Negative tokenizers detect patterns and immediately throw them away:

-WORDER: everything which is left as text fragment is suppressed
-QUOTER: quoted text is suppressed
-NUMBER: decimal numbers are suppressed
-INTERPUNCT: interpunctations characters are suppressed

Filters take existing tokens and either modify then, suppress them or pass them through (and suppress everything else).

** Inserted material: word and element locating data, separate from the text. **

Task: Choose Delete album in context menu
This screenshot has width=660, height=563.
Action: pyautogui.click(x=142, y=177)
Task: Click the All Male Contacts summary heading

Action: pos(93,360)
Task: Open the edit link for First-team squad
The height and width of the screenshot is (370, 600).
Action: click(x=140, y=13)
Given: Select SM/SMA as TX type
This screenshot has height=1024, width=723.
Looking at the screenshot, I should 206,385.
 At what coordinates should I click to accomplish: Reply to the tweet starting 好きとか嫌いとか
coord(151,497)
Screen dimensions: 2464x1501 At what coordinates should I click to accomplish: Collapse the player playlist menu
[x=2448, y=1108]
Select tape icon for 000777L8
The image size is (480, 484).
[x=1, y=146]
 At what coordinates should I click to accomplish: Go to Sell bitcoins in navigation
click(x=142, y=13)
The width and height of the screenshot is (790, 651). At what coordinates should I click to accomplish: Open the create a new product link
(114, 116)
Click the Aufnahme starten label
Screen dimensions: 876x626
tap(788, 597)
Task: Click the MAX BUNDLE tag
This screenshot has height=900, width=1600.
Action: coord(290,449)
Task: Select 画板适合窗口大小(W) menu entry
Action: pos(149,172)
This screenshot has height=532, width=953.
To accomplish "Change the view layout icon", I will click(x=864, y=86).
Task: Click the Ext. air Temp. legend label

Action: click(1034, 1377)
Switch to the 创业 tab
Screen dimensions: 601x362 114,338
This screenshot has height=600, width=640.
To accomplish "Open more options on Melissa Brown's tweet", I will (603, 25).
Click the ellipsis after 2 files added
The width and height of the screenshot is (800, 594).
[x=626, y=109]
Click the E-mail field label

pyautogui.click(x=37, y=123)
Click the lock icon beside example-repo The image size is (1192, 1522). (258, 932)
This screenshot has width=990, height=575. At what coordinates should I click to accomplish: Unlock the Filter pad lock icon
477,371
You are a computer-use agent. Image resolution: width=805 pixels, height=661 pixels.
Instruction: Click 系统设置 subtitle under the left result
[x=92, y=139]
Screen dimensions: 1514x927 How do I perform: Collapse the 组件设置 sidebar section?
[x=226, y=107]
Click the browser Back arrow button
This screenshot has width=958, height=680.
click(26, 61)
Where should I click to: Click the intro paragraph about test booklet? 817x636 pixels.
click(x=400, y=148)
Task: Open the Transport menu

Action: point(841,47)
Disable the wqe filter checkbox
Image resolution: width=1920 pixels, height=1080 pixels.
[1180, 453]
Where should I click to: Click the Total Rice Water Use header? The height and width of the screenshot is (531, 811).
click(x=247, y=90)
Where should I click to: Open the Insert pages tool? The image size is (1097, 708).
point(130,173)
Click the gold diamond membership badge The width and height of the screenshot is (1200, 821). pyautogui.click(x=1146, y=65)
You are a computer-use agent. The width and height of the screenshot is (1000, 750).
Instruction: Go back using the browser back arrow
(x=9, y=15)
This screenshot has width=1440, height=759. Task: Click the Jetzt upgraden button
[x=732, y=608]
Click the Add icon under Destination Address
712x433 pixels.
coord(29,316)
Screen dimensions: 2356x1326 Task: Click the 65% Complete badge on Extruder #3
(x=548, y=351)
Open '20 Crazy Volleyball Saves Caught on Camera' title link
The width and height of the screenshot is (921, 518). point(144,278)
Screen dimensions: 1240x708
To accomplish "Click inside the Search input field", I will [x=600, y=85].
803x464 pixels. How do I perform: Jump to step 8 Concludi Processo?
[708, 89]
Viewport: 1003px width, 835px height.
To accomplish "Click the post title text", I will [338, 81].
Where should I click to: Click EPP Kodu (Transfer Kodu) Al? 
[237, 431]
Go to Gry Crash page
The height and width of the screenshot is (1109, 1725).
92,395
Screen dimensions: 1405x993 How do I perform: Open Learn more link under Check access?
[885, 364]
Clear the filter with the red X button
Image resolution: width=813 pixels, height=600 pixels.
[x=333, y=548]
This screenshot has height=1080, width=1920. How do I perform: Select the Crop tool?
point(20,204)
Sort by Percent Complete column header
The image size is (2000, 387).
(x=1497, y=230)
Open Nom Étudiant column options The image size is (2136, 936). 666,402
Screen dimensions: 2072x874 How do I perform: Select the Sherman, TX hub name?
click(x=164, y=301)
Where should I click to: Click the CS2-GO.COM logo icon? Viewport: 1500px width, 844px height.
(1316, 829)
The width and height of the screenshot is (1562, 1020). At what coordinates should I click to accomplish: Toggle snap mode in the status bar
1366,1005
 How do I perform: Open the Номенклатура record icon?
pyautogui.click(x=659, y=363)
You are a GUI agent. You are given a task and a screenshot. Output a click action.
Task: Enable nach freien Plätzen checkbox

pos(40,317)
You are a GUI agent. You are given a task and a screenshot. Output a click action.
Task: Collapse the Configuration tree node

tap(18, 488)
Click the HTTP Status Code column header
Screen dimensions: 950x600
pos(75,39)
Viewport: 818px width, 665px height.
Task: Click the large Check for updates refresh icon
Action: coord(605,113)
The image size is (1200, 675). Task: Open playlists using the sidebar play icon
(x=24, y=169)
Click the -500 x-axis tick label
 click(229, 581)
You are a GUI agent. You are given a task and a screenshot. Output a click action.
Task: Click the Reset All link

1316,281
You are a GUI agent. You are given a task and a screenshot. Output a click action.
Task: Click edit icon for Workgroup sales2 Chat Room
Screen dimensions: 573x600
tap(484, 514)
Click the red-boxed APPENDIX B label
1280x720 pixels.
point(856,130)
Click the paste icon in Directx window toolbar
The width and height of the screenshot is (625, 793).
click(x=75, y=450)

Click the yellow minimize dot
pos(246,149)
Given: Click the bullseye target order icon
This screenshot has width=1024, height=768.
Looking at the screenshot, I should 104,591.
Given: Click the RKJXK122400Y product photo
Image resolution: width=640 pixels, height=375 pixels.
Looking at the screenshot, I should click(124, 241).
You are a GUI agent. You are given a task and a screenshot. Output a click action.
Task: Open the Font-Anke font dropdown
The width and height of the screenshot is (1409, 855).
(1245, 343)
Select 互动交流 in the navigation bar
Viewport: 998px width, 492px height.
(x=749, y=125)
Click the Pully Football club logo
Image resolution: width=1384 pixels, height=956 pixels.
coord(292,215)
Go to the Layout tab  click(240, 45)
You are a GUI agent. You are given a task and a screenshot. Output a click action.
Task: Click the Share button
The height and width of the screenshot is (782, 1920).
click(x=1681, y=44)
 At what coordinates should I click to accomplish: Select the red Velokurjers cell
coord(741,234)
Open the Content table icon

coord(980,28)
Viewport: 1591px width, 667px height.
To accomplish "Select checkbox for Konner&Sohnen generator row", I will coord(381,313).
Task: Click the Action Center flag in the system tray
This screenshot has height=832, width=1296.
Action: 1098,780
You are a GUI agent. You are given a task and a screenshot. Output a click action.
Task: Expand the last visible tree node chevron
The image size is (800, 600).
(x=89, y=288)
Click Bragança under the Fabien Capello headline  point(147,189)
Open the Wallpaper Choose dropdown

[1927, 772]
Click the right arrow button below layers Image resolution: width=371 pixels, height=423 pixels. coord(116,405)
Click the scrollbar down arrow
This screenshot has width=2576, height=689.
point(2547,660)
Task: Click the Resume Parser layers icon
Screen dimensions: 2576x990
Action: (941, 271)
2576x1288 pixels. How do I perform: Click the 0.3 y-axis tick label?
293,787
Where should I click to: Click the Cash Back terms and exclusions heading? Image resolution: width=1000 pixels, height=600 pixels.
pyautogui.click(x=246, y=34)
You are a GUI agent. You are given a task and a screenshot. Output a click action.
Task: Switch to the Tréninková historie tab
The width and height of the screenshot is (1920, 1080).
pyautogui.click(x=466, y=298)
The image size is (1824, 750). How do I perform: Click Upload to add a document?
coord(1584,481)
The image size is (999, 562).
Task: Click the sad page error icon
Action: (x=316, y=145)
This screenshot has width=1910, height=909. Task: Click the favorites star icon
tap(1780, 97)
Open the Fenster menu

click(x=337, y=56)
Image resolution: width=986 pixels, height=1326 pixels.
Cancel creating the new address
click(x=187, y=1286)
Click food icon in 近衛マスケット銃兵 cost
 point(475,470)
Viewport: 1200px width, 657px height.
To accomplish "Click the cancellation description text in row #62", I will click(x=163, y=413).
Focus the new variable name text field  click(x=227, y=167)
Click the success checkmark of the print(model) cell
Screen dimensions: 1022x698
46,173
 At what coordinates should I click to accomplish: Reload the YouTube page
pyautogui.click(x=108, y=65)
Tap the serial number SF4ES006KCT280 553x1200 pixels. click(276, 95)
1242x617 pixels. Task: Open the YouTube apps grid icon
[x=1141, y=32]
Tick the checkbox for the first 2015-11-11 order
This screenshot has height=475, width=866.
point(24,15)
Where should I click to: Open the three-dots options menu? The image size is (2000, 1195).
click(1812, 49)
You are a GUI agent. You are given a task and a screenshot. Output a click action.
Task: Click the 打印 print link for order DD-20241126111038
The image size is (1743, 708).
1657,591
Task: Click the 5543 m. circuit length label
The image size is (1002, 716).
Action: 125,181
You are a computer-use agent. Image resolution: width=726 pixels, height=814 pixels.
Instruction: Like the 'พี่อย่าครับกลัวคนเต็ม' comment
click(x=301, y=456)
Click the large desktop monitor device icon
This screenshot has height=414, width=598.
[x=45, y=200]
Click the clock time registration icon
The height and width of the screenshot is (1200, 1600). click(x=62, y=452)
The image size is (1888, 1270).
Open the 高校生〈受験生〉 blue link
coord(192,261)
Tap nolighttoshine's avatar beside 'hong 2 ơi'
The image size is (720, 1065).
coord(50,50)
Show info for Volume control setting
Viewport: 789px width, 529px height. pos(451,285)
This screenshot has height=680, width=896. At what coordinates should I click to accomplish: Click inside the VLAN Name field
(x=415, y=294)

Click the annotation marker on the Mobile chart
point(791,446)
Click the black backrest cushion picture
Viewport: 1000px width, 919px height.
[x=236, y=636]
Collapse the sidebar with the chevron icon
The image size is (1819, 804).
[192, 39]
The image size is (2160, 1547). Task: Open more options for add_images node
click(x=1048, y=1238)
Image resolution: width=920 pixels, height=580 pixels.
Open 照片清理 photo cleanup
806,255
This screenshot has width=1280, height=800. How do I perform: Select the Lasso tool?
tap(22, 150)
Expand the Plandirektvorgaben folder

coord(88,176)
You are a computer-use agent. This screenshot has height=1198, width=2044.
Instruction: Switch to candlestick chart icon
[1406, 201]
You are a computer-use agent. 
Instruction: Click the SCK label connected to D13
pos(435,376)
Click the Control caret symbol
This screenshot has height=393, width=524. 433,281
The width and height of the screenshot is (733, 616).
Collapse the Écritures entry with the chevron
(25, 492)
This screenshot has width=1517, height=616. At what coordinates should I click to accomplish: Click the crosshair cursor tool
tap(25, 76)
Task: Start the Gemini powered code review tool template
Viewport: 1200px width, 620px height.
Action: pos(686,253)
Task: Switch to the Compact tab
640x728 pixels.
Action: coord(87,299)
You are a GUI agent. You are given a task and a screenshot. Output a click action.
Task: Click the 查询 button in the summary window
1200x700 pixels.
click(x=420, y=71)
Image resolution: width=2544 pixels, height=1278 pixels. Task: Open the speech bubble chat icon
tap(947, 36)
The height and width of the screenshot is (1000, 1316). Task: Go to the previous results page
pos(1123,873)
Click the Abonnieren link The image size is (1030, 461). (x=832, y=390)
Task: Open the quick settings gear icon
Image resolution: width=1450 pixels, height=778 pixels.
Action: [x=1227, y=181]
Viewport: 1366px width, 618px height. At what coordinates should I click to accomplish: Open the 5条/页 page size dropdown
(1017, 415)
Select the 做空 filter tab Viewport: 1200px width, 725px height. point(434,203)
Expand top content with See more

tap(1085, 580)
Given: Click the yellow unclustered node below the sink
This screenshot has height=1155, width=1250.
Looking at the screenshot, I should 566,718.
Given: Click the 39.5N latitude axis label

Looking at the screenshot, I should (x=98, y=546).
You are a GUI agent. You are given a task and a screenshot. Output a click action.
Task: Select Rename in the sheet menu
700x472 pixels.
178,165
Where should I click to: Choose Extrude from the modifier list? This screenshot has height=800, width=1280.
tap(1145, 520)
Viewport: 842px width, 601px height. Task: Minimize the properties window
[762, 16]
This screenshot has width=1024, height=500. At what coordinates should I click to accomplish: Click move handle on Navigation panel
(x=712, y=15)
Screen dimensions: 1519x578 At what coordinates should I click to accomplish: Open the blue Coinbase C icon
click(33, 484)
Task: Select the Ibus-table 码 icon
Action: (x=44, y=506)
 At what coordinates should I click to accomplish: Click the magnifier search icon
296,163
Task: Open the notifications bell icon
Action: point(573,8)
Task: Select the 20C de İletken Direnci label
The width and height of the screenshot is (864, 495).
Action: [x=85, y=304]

!NUMBER: number tokens are replaced with empty tokens

You can override and extend tokenizers and filters by tampering with the hashes %TOKENIZERS and %FILTERS. You can hook in, for instance a stopword list like this:

    my %stops =  map { $_ => 1 } qw(Terror CIA HLS);
    $TM::Corpus::Document::FILTERS{'!STOPS'} = 
                 sub { $_ = shift; return $stops{$_} ? '' : $_; };

    $d->tokenize (tokenizers => ' .... !STOPS ....');
features

This method computes the feature vector from a document. It accepts all parameters from method tokenize as it will invoke this first. Additionally you can specify how to tokenize

  my %fv = $d->features (tokenizers  => 'QUOTER NUMBER WORDER', 
                         featurizers => 'TOKEN1 TOKEN2');

Following tokenizers are defined:

TOKEN1: occurrences of single tokens are counted in the document
TOKEN2: occurrences of two subsequent tokens in the document are counted
TOKEN3: group of 3 are counted
MIME: the MIME type is converted into some numeric value

You can extend or modify the %FEATURIZERS hash to add your own featuritis.

NOTES

No. Plucene tokenizing was NOT helpful.

SEE ALSO

TM::Corpus

COPYRIGHT AND LICENSE

Copyright 200[8] by Robert Barta, <drrho@cpan.org>

This library is free software; you can redistribute it and/or modify it under the same terms as Perl itself.